Der Arbeitgeber kann jedoch im Einzelfall verlangen, dass der Arbeitnehmer die Beschäftigung in einem weiteren Arbeitsverhältnis unterlässt, wenn
- dieses mit arbeitszeitrechtlichen Bestimmungen nicht vereinbar ist oder
- der Verwendung im bestehenden Arbeitsverhältnis abträglich ist.
Eine Unvereinbarkeit mit arbeitszeitrechtlichen Bestimmungen liegt dann vor, wenn bei Vorliegen mehrerer Arbeitsverhältnisse alle Beschäftigungen zusammen die im Arbeitszeitgesetz vorgesehenen Höchstgrenzen der Arbeitszeit übersteigen.
Ein abträgliches Verhalten ist dann anzunehmen, wenn das neue Arbeitsverhältnis unzumutbare Auswirkungen auf den Betrieb des ersten Arbeitgebers zur Folge hat. Dies kann unter anderem dann der Fall sein, wenn der Arbeitnehmer durch sein neues Arbeitsverhältnis die Pflichten seines ersten Arbeitsverhältnisses nicht mehr ordnungsgemäß erfüllen kann oder das neue Arbeitsverhältnis dem ersten Arbeitgeber im selben Gewerbe Konkurrenz macht.

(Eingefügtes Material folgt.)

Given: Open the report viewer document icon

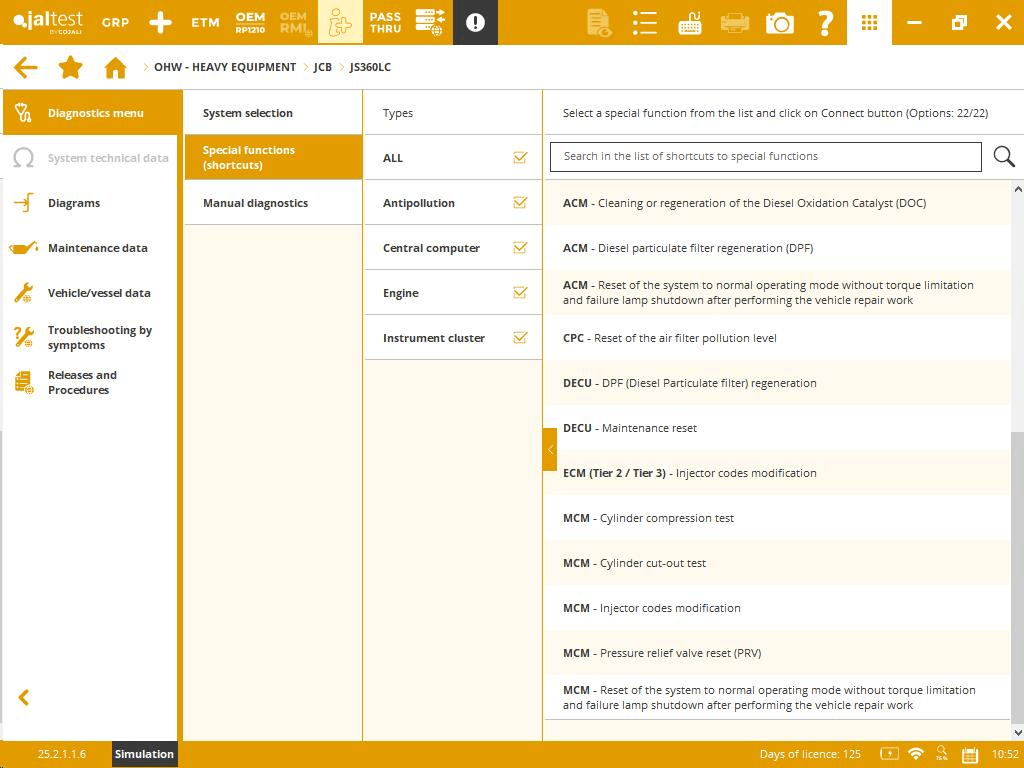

Es ist ausdrücklich darauf hinzuweisen, dass in § 7 Abs 1 AngG klargestellt wurde, dass das im AngG bestehende Konkurrenzverbot weiterhin unverändert bleibt. Die Regelungen des § 7 AngG und des § 2i AVRAG bestehen unabhängig voneinander und wird durch § 2i AVRAG nicht in das im AngG festgelegte Konkurrenzverbot eingegriffen.